But is this the whole story? Well, no it wasn't. While across Nigeria, people mentioned the same issues, they all spoke about it in different ways. For example, in the commercial capital of Lagos in south Nigeria, an area predominantly made up of the Christian Yoruba people, there were complaints about the quality of schooling and about the cost of school fees. In comparison, in the predominately Muslim state of Kaduna, our audience members generally made special complaints about the lack of western education when complaining about the issue.
This reflects the differences in contextual issues in these two areas: the higher cost of living in Nigeria’s super-city of Lagos and in Kaduna, the imposition of Sharia law and the presence of the Islamist militant Boko Haram group. Similar differences can be seen when people talked about the issues of security: across all areas of the country, security was a cause of concern, but the way people talked about it differed slightly according to the individual issues in those areas. For example, people talked about terrorism and bombings in northern Nigeria, and kidnappings in southern Nigeria.

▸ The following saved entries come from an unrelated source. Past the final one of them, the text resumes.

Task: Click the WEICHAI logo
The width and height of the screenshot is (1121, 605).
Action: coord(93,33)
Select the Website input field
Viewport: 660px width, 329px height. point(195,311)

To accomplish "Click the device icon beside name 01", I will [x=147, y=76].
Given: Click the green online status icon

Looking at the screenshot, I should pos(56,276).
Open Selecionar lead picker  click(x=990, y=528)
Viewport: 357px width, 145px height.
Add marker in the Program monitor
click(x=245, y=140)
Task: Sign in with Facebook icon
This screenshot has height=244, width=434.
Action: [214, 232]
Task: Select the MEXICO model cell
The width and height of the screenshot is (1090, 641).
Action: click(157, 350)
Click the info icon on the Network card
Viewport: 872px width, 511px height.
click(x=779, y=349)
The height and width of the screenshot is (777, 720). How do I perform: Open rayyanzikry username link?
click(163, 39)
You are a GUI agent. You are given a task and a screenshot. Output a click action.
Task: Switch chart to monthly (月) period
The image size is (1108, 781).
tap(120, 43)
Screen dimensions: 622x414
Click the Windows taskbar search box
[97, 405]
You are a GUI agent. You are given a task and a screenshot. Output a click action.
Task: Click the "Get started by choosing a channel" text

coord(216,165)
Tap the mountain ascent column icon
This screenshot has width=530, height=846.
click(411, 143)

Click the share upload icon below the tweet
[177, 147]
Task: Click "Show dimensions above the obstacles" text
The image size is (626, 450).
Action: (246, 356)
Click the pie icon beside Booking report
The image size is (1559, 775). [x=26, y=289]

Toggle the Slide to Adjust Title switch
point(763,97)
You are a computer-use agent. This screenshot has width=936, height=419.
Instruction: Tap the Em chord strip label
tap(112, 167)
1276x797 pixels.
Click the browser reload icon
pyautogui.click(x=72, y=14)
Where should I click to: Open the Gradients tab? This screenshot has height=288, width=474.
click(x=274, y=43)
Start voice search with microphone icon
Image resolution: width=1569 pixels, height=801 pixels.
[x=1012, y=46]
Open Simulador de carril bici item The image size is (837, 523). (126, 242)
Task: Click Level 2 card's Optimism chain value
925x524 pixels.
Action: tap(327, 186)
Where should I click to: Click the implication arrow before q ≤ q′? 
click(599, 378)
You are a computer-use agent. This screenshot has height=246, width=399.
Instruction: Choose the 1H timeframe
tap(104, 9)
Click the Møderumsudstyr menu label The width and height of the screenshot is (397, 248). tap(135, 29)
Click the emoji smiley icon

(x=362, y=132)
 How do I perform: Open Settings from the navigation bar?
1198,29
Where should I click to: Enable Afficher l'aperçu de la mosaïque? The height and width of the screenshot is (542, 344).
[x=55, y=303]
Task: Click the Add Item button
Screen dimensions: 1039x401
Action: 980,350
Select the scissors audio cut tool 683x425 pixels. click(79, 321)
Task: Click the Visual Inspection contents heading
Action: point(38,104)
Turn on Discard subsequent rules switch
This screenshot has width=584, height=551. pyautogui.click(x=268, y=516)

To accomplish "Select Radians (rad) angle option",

So what does this mean? Well, as this blog’s title mentions, we’re all the same in some ways and our differences can be overstated. Whether you’re reading this in Lagos, London, Auckland or any other location, you’re probably concerned about the same issues that our respondents from across Nigeria were mentioning.
But we're also a little bit different. And that’s where good quality research (and local knowledge) can help you stay attuned to this. BBC Media Action will continue to engage in research to help us understand our audience that bit better, and to ensure that while our programmes address the important issues, they also reflect local situations.